NOT FOR PUBLICATION WITHOUT THE
APPROVAL OF THE APPELLATE DIVISION
This opinion shall not "constitute precedent or be binding upon any court ." Although it is posted on the
internet, this opinion is binding only on the parties in the case and its use in other cases is limited. R. 1:36-3.
SUPERIOR COURT OF NEW JERSEY
APPELLATE DIVISION
DOCKET NO. A-1666-20
MTGLQ INVESTORS, L.P.,
Plaintiff-Respondent,
v.
EILEEN BRYLINSKI and
FRANK BRYLINSKI,
Defendants-Appellants,
and
MR. BRYLINSKI, unknown
spouse of EILEEN BRYLINSKI,
Defendant.
____________________________
Submitted October 5, 2021 – Decided October 14, 2021
Before Judges Fisher and Smith.
On appeal from the Superior Court of New Jersey,
Chancery Division, Middlesex County, Docket No.
F-007226-17.
Eileen Brylinski and Frank Brylinski, appellants pro se.
Akerman, LLP, attorneys for respondent (Scott B.
Brenner and Erica R. S. Goldman, on the brief).
PER CURIAM
In 2016, plaintiff MTGLQ Investors, L.P., received from Bank of
America, N.A., the assignment of a thirty-year mortgage executed by defendants
Eileen and Frank Brylinski in 2007 against their Metuchen home. In 2017,
MTGLQ commenced this foreclosure action and moved for summary judgment
when defendants filed an answer. In moving for summary judgment, MTGLQ
asserted that a notice of intent to foreclose was sent by Bank of America to
defendants in accordance with the Fair Foreclosure Act, N.J.S.A. 2A:50-56. The
trial judge determined that MTGLQ submitted sufficient evidence to show the
notice of intent was sent and granted MTGLQ's summary judgment motion.
Final judgment of foreclosure was later entered and the property sold to MTGLQ
at a sheriff's sale.
Defendants appealed, arguing there was a lack of competent proof that
Bank of America sent the notice of intent prior to MTGLQ's filing of the
foreclosure complaint.
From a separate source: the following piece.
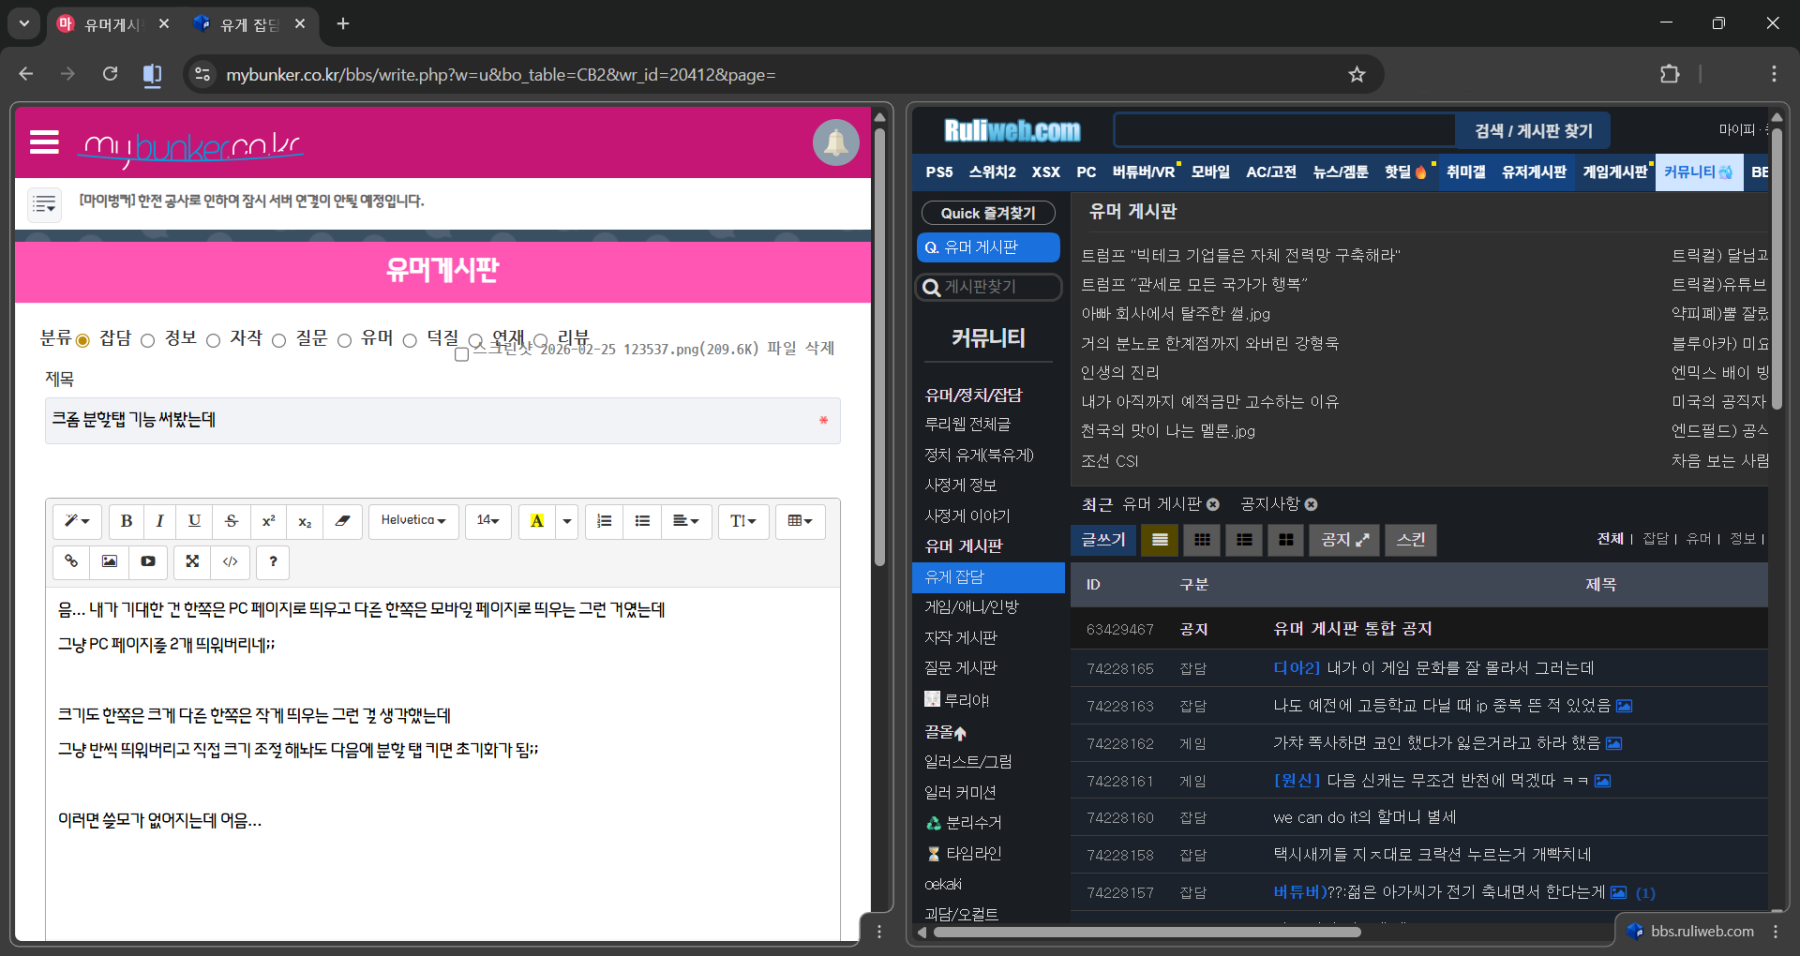This screenshot has width=1800, height=956.
Task: Click the eraser remove-format icon
Action: [x=342, y=521]

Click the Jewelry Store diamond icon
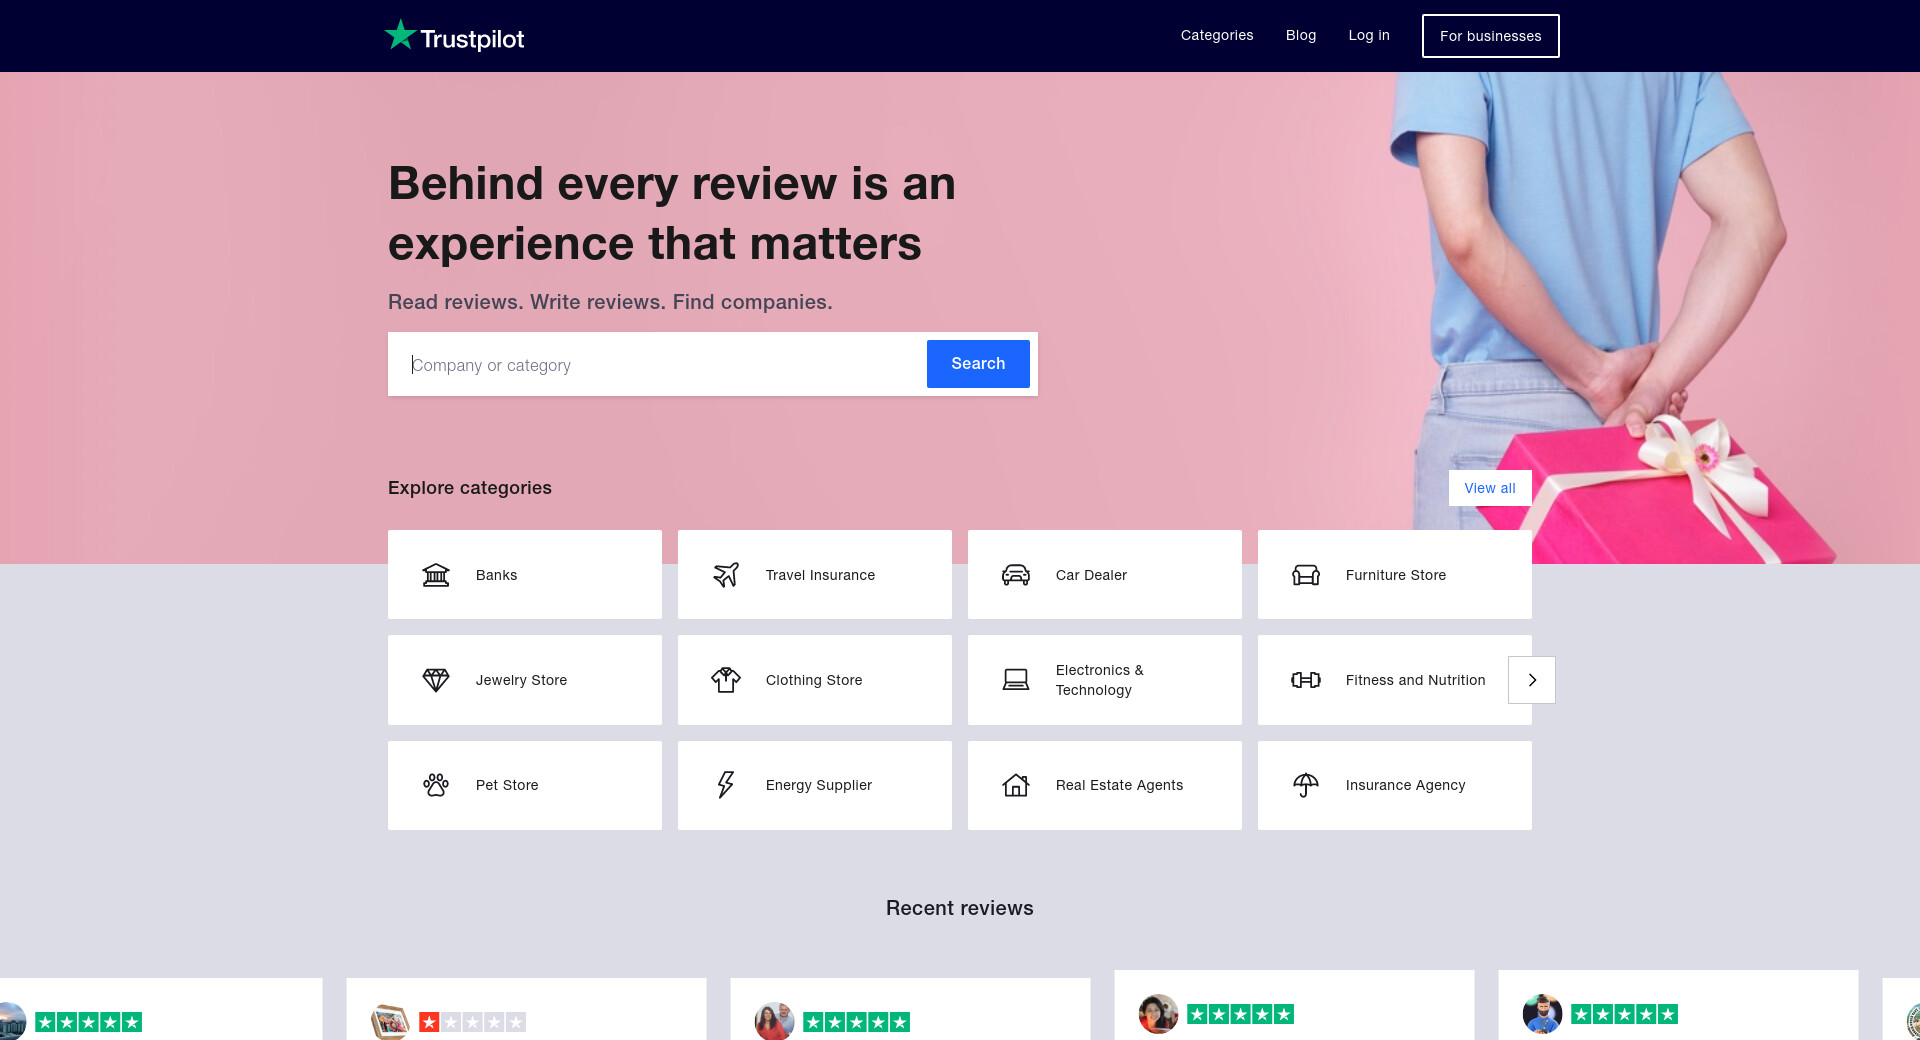coord(436,680)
For reasons expressed in an unpublished opinion, we
found a genuine question of fact about the notice of intent. To be specific, we
held that the issue was not whether the notice of intent failed to conform to the
Fair Foreclosure Act but "whether [it] was sent," explaining that if someone "can
A-1666-20
2
lay an adequate foundation" on this question, "then the judgment need not be
disturbed." MTGLQ Investors, LP v. Brylinski, No. A-2409-18 (App. Div. July
14, 2020) (slip op. at 17).
Following our decision, the chancery judge conducted an evidentiary
hearing. MTGLQ called a witness who testified about whether Bank of America
sent a notice of intent to defendants. Defendant Frank Brylinski cross-examined
the witness but neither he nor his wife testified and they did not call any
witnesses to rebut the testimony of MTGLQ's witness. At the end of the hearing,
the judge rendered oral findings in support of his conclusion that the witness
was credible and that the notice of intent was sent. Two orders were entered on
February 9, 2021. One order memorialized the factual determination about the
notice of intent and concluded there was no basis to disturb the final judgment
of foreclosure.1 The other order memorialized the judge's denial of defendants'
motion to compel MTGLQ to compensate them for the full value of the
foreclosed property.
Defendants appeal, arguing:
I. THE REVERSAL AND REMAND OF THE
FORECLOSURE ACTION WAS NO LONGER AN
1
This order appended a written opinion that further amplified the judge's oral
decision.
A-1666-20
3
OPTION WITHOUT SETTING ASIDE THE
SHERIFF'S SALE.
II. PLAINTIFF FAILED TO LAY A SUFFICIENT
FOUNDATION TO ESTABLISH THE [NOTICE OF
INTENT'S] ADMISSIBILITY UNDER THE
BUSINESS RECORD EXCEPTION TO THE
HEARSAY RULE, N.J.R.E. 803(c)(6).
III. THE TRIAL COURT ERRED, AND ABUSED ITS
DISCRETION, DENYING DEFENDANTS' MOTION
FOR COMPENSATION.
Because our standard of review requires that we defer to judge-made findings
when supported, as here, by credible evidence in the record, see Rova Farms
Resort, Inc. v. Inv. Ins. Co., 65 N.J. 474, 484 (1974), and because defendants
could not conceivably be entitled to any relief as argued in Point III absent an
outright reversal of the judgment of foreclosure and dismissal of the complaint,
we find insufficient merit in defendants' arguments to warrant further discussion
in a written opinion. R. 2:11-3(e)(1)(E).
Affirmed.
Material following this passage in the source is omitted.